Last week, US and Chinese officials gathered in Anchorage for their first high-level meeting during the Biden administration. Reflecting on the dramatic encounter in his home state of Alaska, US Senator Dan Sullivan noted that the public exchange was “as chilly as the Alaska air outside.” But it represented “a realistic start to the relationship,” he added, “and that’s what we need.”
Sullivan’s comments came in conversation with Fred Kempe, president and CEO of the Atlantic Council, during a March 22 Atlantic Council Front Page event. The event focused on the state of relations between the world’s two largest economies and followed the release of three recent Council reports that dove deep on China strategy: “The Longer Telegram: Toward a new American China strategy,” written by an anonymous former senior government official, and “Global strategy 2021: An allied strategy for China” along with “The China plan: A transatlantic blueprint for strategic competition.”
Sullivan said that Alaska, which he has represented in the Senate since 2015, is “in many ways an Asia-Pacific state” whose geographical position and energy-based economy make it a crucial outpost for the United States given its interests in the region.
“[Chinese President] Xi Jinping loves to use this phrase, ‘Asia for Asians,’ which is kind of a subtle way to say, ‘America, get out of here.’ Well, here [are] the facts,” Sullivan said. “We’ve been in Asia as a nation in many ways for over two hundred years. Anchorage is closer to Tokyo than it is to Washington, DC.”
Watch the full event
During the George W. Bush administration, Sullivan participated in the US-China Strategic and Economic Dialogue as the lead State Department official. He noted that “different Americans at different points in their own personal experience have had this awakening that I refer to as ‘promise fatigue.’ I’ve been in so many meetings where I’ve seen Chinese presidents… promise things to American officials, and they almost never follow through.”
Sullivan credits the Trump administration with “awakening” officials in Washington to the urgency of dealing with the threat posed by China.
“When I came to the Senate six years ago, I started giving speeches about… how we need to focus on China. To be honest, I was surprised how little there was in terms of a focus,” he said. “The good news is you can’t give that speech now. Everybody in DC is focused on China.”

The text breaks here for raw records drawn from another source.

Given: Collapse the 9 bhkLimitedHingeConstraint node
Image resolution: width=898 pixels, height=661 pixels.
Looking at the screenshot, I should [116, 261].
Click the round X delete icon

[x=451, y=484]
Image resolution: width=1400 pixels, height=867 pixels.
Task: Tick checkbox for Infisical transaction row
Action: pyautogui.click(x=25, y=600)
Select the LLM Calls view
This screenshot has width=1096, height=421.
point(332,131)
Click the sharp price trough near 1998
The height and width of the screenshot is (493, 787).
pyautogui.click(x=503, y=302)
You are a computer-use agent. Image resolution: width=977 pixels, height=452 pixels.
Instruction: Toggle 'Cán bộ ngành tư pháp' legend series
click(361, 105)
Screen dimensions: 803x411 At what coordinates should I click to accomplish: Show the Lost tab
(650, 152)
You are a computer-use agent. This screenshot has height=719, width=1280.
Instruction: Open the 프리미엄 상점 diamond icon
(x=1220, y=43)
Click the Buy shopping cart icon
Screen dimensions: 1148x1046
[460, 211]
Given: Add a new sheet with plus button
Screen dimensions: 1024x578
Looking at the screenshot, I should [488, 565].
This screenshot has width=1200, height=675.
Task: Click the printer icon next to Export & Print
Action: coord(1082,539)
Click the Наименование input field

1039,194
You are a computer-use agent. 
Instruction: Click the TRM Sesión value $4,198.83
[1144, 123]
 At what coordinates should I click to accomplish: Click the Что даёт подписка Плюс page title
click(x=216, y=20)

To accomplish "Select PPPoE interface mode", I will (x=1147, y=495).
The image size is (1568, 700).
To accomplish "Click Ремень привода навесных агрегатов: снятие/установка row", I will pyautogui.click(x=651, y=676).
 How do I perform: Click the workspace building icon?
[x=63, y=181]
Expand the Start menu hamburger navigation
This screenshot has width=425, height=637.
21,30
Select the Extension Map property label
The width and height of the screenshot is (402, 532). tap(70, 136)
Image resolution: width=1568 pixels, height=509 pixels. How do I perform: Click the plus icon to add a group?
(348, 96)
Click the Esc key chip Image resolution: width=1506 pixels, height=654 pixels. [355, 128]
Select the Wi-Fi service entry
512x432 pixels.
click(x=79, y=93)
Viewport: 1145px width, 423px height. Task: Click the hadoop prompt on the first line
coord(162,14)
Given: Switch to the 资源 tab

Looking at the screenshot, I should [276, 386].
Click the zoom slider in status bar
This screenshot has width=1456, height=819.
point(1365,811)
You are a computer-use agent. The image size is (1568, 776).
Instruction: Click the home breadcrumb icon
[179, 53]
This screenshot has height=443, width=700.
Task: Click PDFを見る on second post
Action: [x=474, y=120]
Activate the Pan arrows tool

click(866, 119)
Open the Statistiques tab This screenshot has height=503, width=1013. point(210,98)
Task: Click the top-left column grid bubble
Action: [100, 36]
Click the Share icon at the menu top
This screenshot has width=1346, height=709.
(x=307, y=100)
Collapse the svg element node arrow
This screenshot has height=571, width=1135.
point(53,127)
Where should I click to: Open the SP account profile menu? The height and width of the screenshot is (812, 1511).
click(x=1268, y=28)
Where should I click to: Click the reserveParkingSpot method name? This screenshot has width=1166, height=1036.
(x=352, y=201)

Sullivan said that the Biden administration must consider “how we can deal with China from positions of strength,” which will involve mending America’s political divisions. “The Chinese, clearly, if you read the open-source materials… they think they’re rising and we’re declining in large measure because of our political divide,” he noted.
Sullivan argued that the United States is, in fact, already operating from several positions of strength. One, he said, is the “bipartisan awakening” that’s happening on China and another is its “network of alliances” relative to China, which “is ally-poor.” On this score, he commended the Biden administration for its recent leaders’ meeting of the Quad, which consists of Australia, India, Japan, and the United States. America’s two other big advantages over China are its military strength and its role as “the world’s energy superpower,” he explained.
Yet Sullivan also criticized US President Joe Biden’s moves “to unilaterally restrict American energy production” because it “makes zero sense for jobs, for the environment, for our foreign policy, and [for] national security.” Regarding his critique of Biden’s decision to revoke a permit behind the construction of the Keystone XL pipeline, Sullivan said that the United States “has the highest standards of energy production in the world,” which means there is every reason to produce energy “in a country like ours, where it gives [us] a comparative advantage.”
Constricting production of US energy, Sullivan added, could boost the country’s imports “from Russia, from Venezuela, from Saudi Arabia… We should not be unilaterally disarming ourselves on this great comparative advantage that the Chinese know we have.”
When asked about the idea of exporting liquified natural gas (LNG) to China as a national-security tool, Sullivan stressed that in exporting LNG his “priority would be to our allies,” noting that “there’s an enormous strategic opportunity” to export LNG to countries like Japan and India. He added that once allies have the supplies they need, he thinks it sensible to export to China as well. “It could bring cooperation on an important issue,” help reduce the US trade deficit with China, and help China reduce its greenhouse-gas emissions, he explained.
As part of a new American China strategy, the United States will “need to be very clear about declaring what our red lines are… and what our strategic interest are,” said Sullivan, adding that he thinks such an approach would help “keep the peace.” He commended “The Longer Telegram” for articulating “those red lines and strategic interests very, very well.”
Sullivan compared the current US standoff with China to the situation that the United States faced in the post-World War II period. “We recognized then we had a big challenge with the Soviet Union,” he said. “You had the Truman administration working with Republican senators, putting together a strategy… that ended up winning the Cold War. I think we can do that again.”
But he cautioned that the threats China poses today are nevertheless different than those presented by the Soviet Union. “It’s not the same as the Cold War with the Soviet Union… I think it’s its own Cold War. We need to recognize it, we need to prepare for it, and we need to work with our allies to deal with it.”